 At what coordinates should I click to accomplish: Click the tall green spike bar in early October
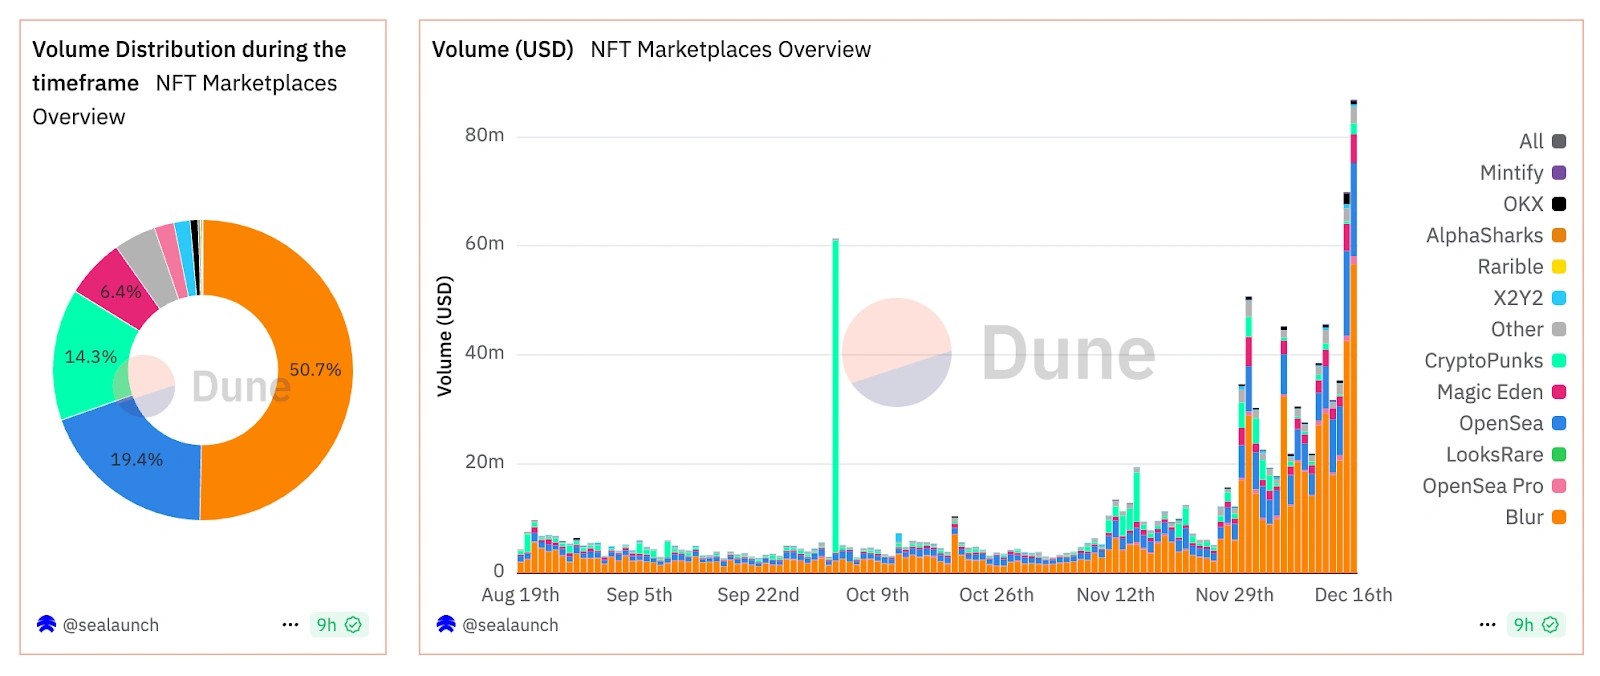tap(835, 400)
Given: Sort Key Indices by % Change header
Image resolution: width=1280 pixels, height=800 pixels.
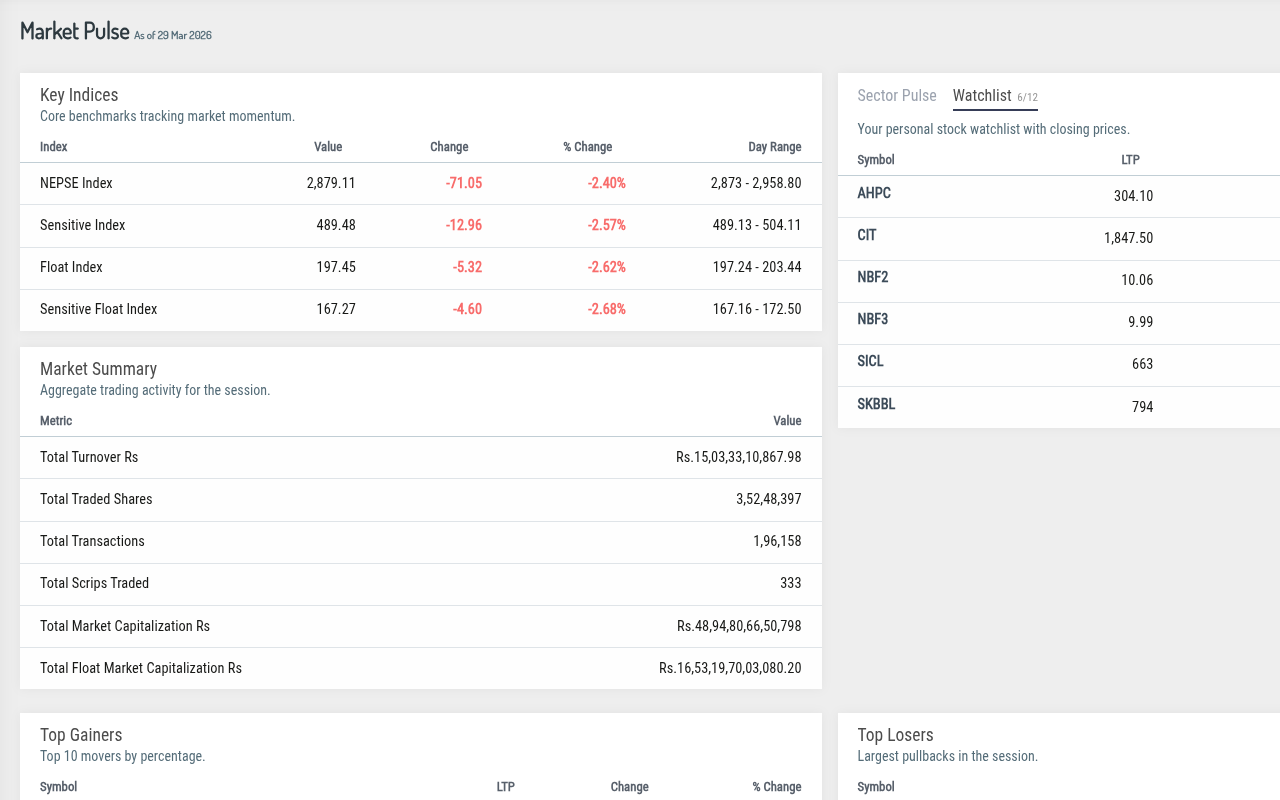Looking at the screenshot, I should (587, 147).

• TASK DETAILS: Can the lines from the one with "Given: Sort Key Indices by % Change header" to the end of the records above be quoted exactly, both ends included, with every picture omitted?

• WRITTEN REPLY:
Given: Sort Key Indices by % Change header
Image resolution: width=1280 pixels, height=800 pixels.
Looking at the screenshot, I should (587, 147).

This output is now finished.